The Complete Error Handling Stack

This is the layered strategy you present at the board. Every integration touchpoint should use this stack.

flowchart TD
    A[Integration Call] --> B{Success?}
    B -->|Yes| C[Log Success]
    B -->|No| D[Classify Error]
    D --> E{Transient?<br/>5xx / 429 / timeout}
    E -->|Yes| F["Retry with<br/>Exponential Backoff"]
    F --> G{Retries<br/>exhausted?}
    G -->|No| A
    G -->|Yes| H[Dead Letter Queue]
    E -->|No| I{Systemic?<br/>Repeated failures}
    I -->|Yes| J[Circuit Breaker<br/>OPENS]
    J --> K[Fail Fast for<br/>subsequent calls]
    K --> H
    I -->|No| L[Persistent / Data Quality<br/>will never succeed with retry]
    L --> H
    H --> M[Alert Ops Team]
    H --> N[Dashboard Update]

Walk the board through a failure story

“When the ERP returns a 503, we retry 3 times with exponential backoff (1s, 2s, 4s). After 3 failures, the circuit breaker opens — subsequent calls fail fast for 60 seconds. The failed message routes to the DLQ (Integration_Error__c), PagerDuty alerts the integration team, and a Jira ticket is auto-created. Once ERP recovers, the circuit breaker half-opens, tests one call, and if it succeeds, resumes normal flow. The team replays DLQ messages through the monitoring dashboard.”

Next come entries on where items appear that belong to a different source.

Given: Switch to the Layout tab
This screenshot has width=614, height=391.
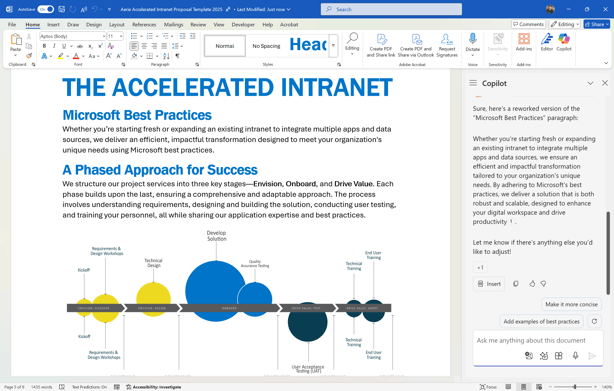Looking at the screenshot, I should click(117, 25).
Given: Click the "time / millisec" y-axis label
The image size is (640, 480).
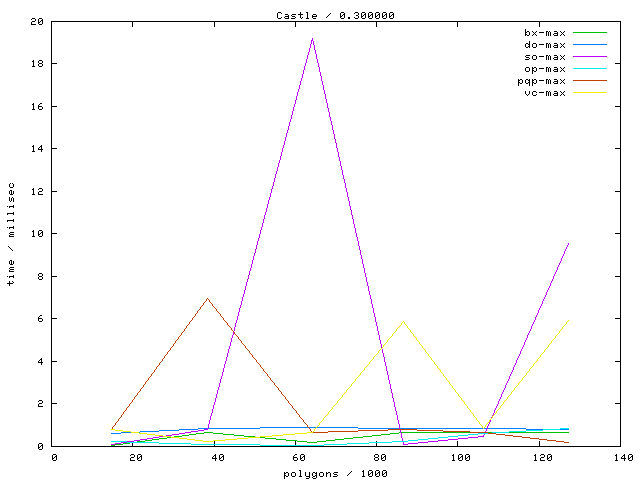Looking at the screenshot, I should pos(11,233).
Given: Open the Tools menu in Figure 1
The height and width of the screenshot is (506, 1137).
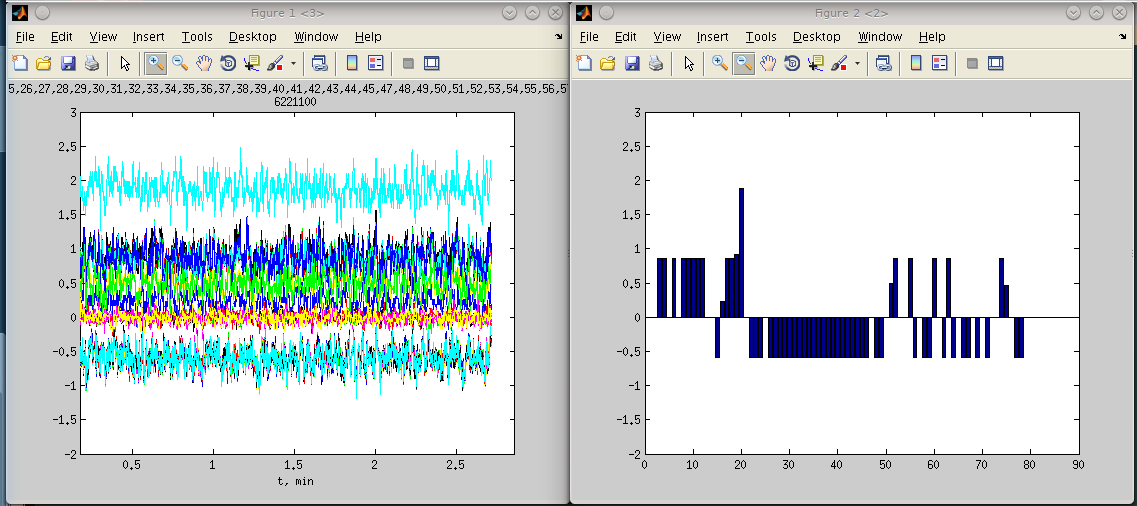Looking at the screenshot, I should (196, 37).
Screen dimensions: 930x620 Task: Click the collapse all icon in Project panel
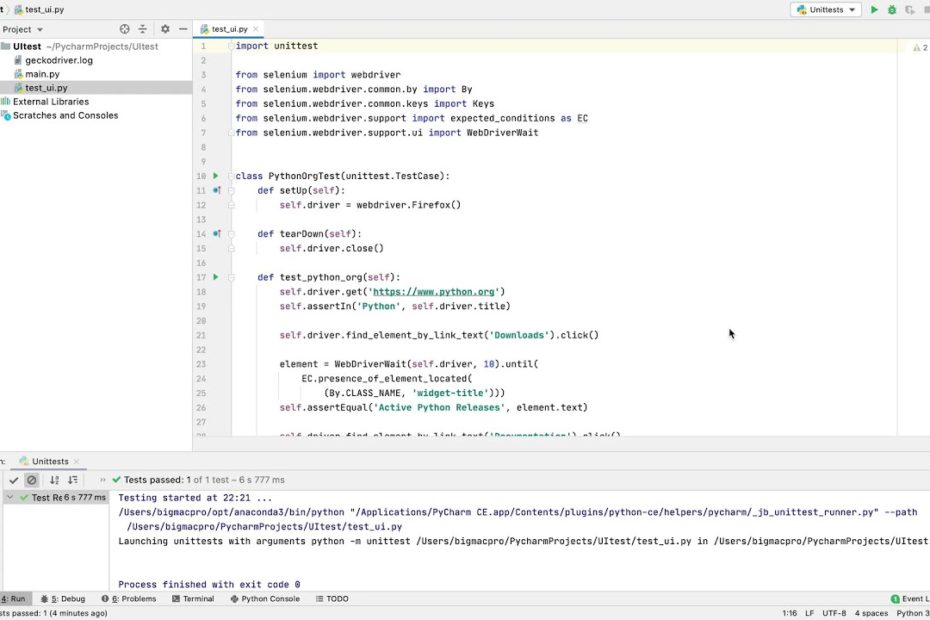tap(143, 29)
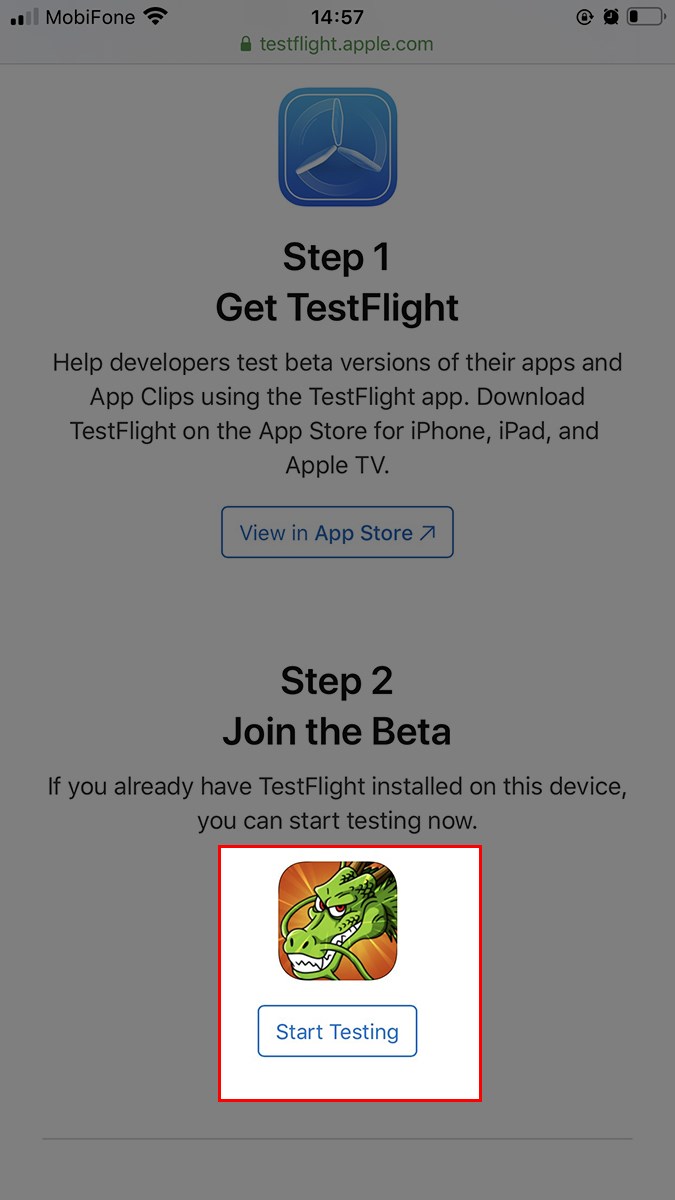Tap the 14:57 clock in status bar
Image resolution: width=675 pixels, height=1200 pixels.
337,17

Pattern 1: Retry with Exponential Backoff

Parameters

ParameterValueRationale
Max retries3-5Enough for transient; not so many it wastes time on persistent failures
Base delay1 secondStarting wait before first retry
Multiplier2x (exponential)1s —> 2s —> 4s —> 8s —> 16s
Max delay cap60 secondsPrevent absurdly long waits
JitterRandom 0-1s addedPrevents thundering herd

Retry Timing Table

AttemptDelayCumulative
11s (+jitter)~1-2s
22s (+jitter)~3-5s
34s (+jitter)~7-10s
48s (+jitter)~15-19s
516s (+jitter)~31-36s

Jitter is not optional

Without jitter, 100 failed clients all retry at the same intervals, creating repeated traffic spikes against an already-stressed system. This is the thundering herd problem. Always add random jitter. Salesforce concurrent API limits (25 org-wide) make this even more critical.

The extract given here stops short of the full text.